Directions:
a) Set down, word for word, the portion of the text on STEM-friendly metro areas starting at "The results? Sorry" and ending at "-- Huntsville, Alabama.".
b) Answer these questions from the text on STEM-friendly metro areas:
(i) Which area takes the top spot in the first ranking the text describes?
(ii) How many metro areas did NerdWallet rank?
(iii) According to NerdWallet, about what percentage of income does a STEM worker in Huntsville, Alabama pay on rent?

Exercise passage:
[Start of section]

The results? Sorry Silicon Valley/San Francisco--the Seattle area edges you out for the top spot. Rounding out the top five: Boston-Cambridge-Newton and Springfield, in Massachusetts. See the full list here. Or click on the circles to see the rankings of the different areas:
But wait, there's more of the more. Finally, we have Best Places for STEM Graduates, posted last year by NerdWallet. While NerdWallet may or may not have the most incisive equation for tabulating STEMie heaven, they at least sport the best name for this type of website. In ranking 330 metro areas, the Nerds took into account the number of STEM employees per 1,000 jobs, annual average wage, median monthly rent and unemployment rate. That formula produced a sleeper of a No. 1 -- Huntsville, Alabama.
"A STEM worker in Huntsville, Alabama will pay about 9% of his or her income on rent, compared with a peer in [No. 2] San Jose, California, who can expect housing to claim at least 17% of his or her salary," NerdWallet wrote.
Here are all the jobs that BLS categorizes as STEM. While medical scientists are on the list, doctors and other health care professionals are not.

[End of section]

Source records:

[Start of section]

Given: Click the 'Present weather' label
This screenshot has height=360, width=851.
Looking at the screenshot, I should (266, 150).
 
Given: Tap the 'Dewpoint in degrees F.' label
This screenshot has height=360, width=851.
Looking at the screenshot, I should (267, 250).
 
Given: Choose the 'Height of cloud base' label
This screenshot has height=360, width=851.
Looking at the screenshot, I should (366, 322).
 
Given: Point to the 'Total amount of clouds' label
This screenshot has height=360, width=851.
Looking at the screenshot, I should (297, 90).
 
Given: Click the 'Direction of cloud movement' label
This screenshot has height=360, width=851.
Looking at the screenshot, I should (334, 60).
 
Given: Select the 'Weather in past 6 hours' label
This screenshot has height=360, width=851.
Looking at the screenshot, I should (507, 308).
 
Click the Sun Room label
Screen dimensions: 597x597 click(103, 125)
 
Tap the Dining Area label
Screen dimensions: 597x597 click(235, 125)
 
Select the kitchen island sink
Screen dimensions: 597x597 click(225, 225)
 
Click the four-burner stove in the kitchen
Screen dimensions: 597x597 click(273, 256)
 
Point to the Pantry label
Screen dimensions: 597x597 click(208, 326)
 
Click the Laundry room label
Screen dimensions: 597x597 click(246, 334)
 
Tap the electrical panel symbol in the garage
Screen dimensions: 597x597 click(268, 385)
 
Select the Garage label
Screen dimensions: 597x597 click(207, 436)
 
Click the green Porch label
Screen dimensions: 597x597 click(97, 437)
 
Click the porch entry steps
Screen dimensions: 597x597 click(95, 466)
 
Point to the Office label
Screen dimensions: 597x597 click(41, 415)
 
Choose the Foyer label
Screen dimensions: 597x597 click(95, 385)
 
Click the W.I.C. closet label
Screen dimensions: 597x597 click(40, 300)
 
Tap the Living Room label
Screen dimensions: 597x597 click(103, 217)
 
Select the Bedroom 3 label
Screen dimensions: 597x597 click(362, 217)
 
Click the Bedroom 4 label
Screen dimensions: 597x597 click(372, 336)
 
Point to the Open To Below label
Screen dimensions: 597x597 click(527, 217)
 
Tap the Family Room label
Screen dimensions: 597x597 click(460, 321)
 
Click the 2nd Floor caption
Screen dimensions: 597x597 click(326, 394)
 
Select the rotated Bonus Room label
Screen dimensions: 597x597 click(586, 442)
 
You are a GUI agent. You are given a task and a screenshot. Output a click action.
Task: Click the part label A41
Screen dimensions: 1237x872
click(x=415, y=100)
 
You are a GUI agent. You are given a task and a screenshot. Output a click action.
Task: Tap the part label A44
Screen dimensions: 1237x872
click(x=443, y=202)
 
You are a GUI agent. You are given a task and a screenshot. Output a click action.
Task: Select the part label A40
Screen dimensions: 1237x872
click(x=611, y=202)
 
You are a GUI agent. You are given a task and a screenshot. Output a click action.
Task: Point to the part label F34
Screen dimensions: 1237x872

[End of section]

Numbered answers:
a)
The results? Sorry Silicon Valley/San Francisco--the Seattle area edges you out for the top spot. Rounding out the top five: Boston-Cambridge-Newton and Springfield, in Massachusetts. See the full list here. Or click on the circles to see the rankings of the different areas:
But wait, there's more of the more. Finally, we have Best Places for STEM Graduates, posted last year by NerdWallet. While NerdWallet may or may not have the most incisive equation for tabulating STEMie heaven, they at least sport the best name for this type of website. In ranking 330 metro areas, the Nerds took into account the number of STEM employees per 1,000 jobs, annual average wage, median monthly rent and unemployment rate. That formula produced a sleeper of a No. 1 -- Huntsville, Alabama.

b)
(i) The Seattle area
(ii) 330
(iii) About 9%